It was created a number of years ago to provide a space where public servants can talk about public policy trends, look at the future, bring people from other levels of government and other countries together to have discussions on things like, let's say, aging of the population, equality, diversity--big social trends, as well as some economic, even issues of water management. That then produced conferences, reports. There's a quarterly publication that's produced by the organization.
It was felt that PCO needed to be there at the beginning of the initiative a few years ago because we felt we had lost some of our capacity in terms of policy development, especially the longer-term prospective policy development. We nurtured it for a number of years and then we felt that it was no longer really a core responsibility for PCO. We've now asked the HRSD department to take it over. We've also created a board of deputy ministers to be the advisers in terms of guiding the organization into its future.

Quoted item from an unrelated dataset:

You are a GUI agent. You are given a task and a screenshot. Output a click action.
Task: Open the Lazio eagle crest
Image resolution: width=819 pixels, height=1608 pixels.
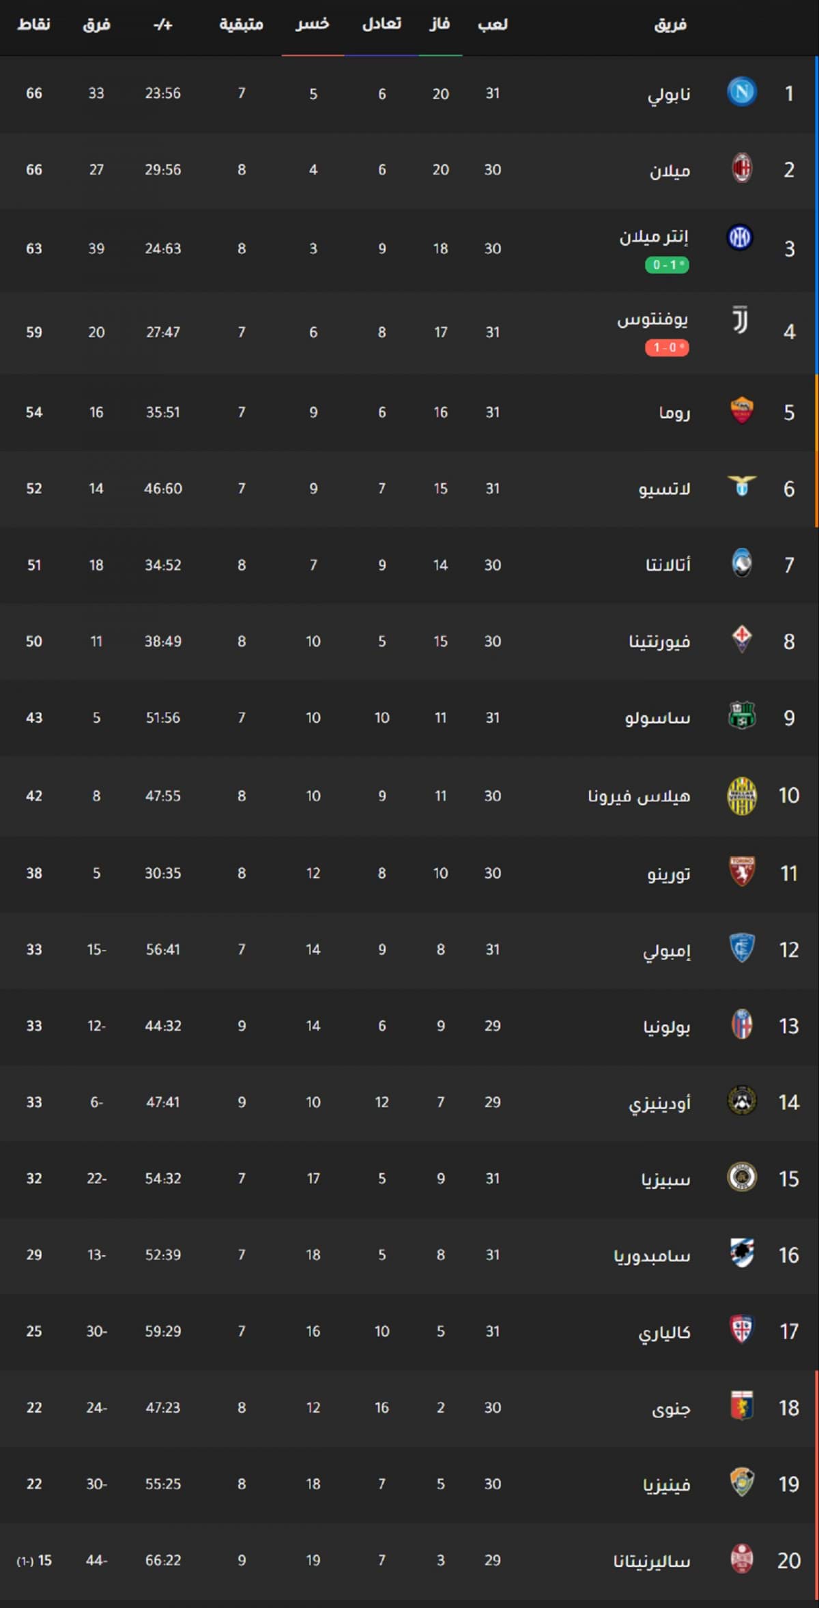coord(741,487)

So that describes it. There were about 35 or 40 employees involved in that transfer.
The transfer to the Treasury Board Secretariat relates to the government regulations secretariat. Basically, a few years ago the responsibility for approving regulatory changes was transferred from PCO, from a committee that was called Special Committee of Council, of ministers, to the Treasury Board. This basically just allows it to catch up to the new reality, which is that the Treasury Board is where those decisions are made; therefore, the secretariat supporting that should be there.
There's also a group of communications advisers or coordinators that are present in every region, and we felt again that this fit better with the Treasury Board Secretariat than with PCO. Having a network of regional offices for a very small and focused central agency is not part of our core mandate, so again we transferred that responsibility. There are about 35 employees involved there across the country.
Then there was also a smart regulation initiative that had been going on for a number of years, and we provided a secretariat for that. Again, we felt it was the same argument as before, that the responsibility for regulation is Treasury Board; therefore, that small secretariat and the work associated with it should go with Treasury Board.